Familiarity, pride, history and posterity are all tied up in it. It is sense of
belonging – both of knowing and of being known.
For me it is the feeling I have when I have been away and drive
back into Yorkshire over the Pennines. I’m back in a landscape that has been
part of my consciousness since my earliest years. I’m back with people whose
ways and habits I understand and who talk like me. Quite simply, Yorkshire is
where I belong and always will. The Welsh have a word, hiraeth, for this feeling which does not have a counterpart in
English. It expresses that mysterious pull back to the homeland or the land of
our ancestors. For Welsh folk, it seems to take on almost a mystical quality and
occurs frequently in their poetry and song.

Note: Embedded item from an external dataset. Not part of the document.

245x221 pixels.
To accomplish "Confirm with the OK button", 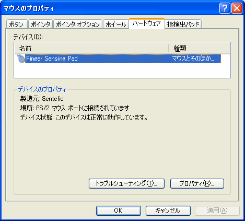I will (x=119, y=211).
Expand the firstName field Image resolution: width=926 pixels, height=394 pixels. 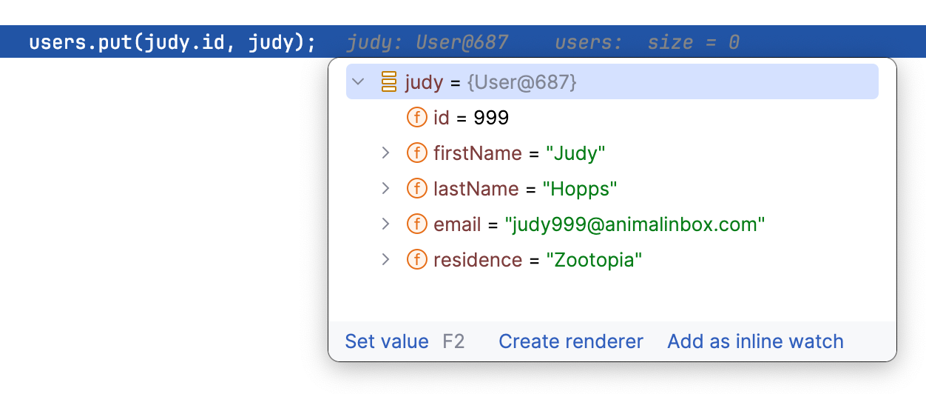385,153
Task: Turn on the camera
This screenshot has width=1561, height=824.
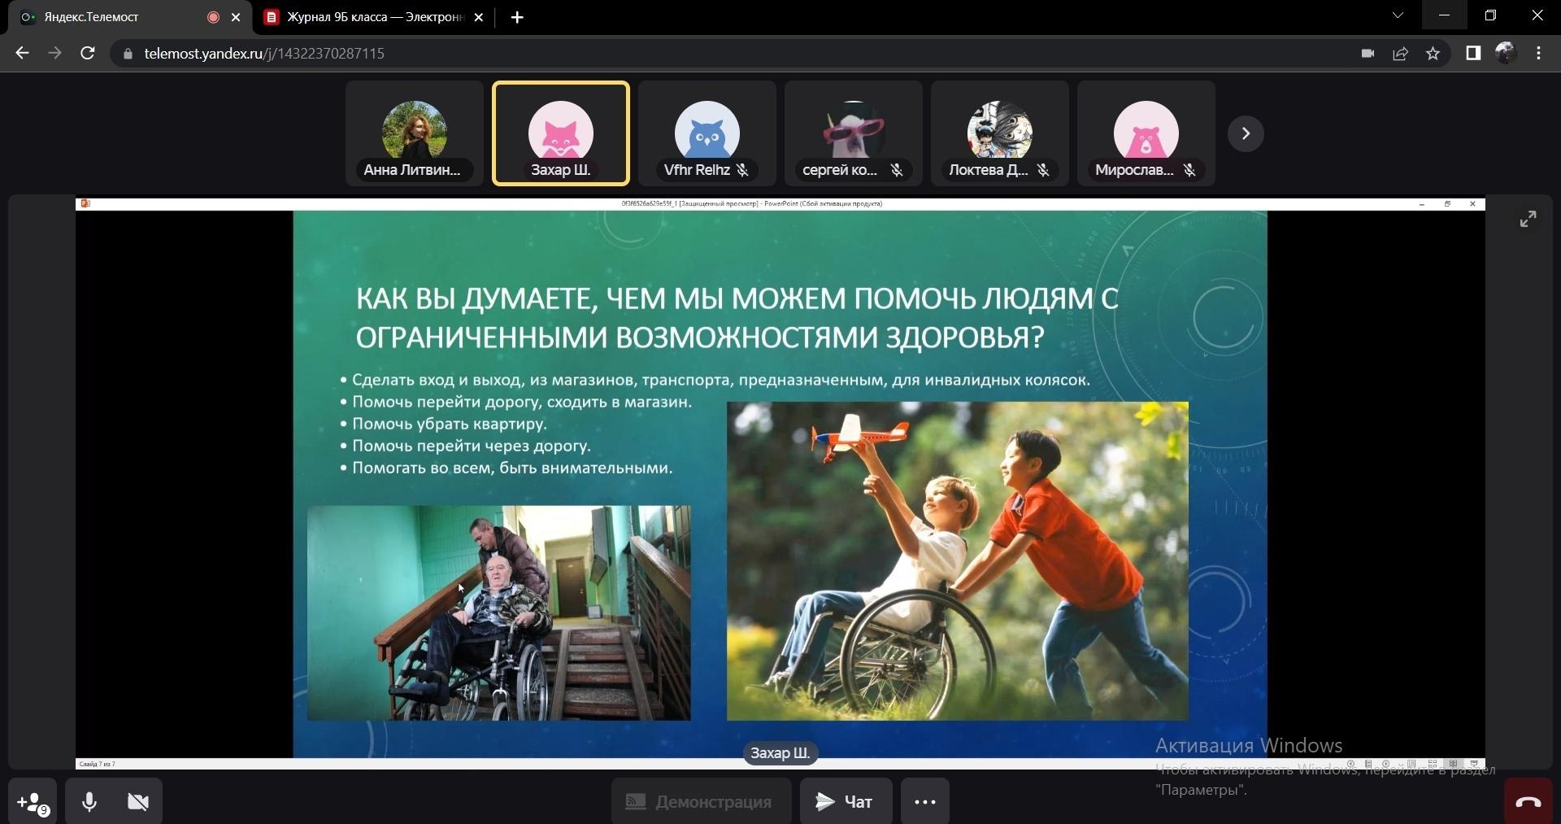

Why am I telling you all this? Because, following on from my
last post, Christians are people detained for a season far from their home. We
long to be in our heavenly home. The degree to which we feel this nostalgia or hiraeth makes a good measure of our spiritual health. How much do
we long for and anticipate Jesus’ second coming? Is the longing so intense that
at times it is painful? Or is heaven something that seems distant and that we
forget about some of the time?
At the funeral of a lady I knew, the congregations were told
how she lived in daily expectation of the Lord’s return. Not that she did not get
on with living a useful life in the meantime – far from it – but she loved her
Lord so much, and walked so closely with him, that she lived in constant
readiness for that day. This is how the Apostle Paul describes his own desire
when writing to his Philippian flock:
‘I am torn between the two: I desire to depart and be with Christ,
which is better by far, but it is more necessary for you that I remain in the
body.’ (Philippians 1:23-24)
All too often our desires do not resemble Paul’s; we have
allowed our hearts and minds to become preoccupied with the things of this
world and have lost our first love. What treatment did our Lord Jesus recommend
to the church in Ephesus, which had ‘forsaken its first love’? (Revelation
2:1-7) He called them to stop and look up at the height from which they had
fallen. In other words, go back and consider why it was that we loved the Lord so much in the first place. Remind
ourselves of all that he has done for us. Meditate again on the character
of God. Kick out anything that has usurped God as King of our hearts. Confess
our cold-heartedness to him and seek his Spirit afresh to revive the fires of
love for the Lord Jesus Christ. Then we will begin to long for our spiritual
home as we should, and that passion will breathe new life into our service for
him.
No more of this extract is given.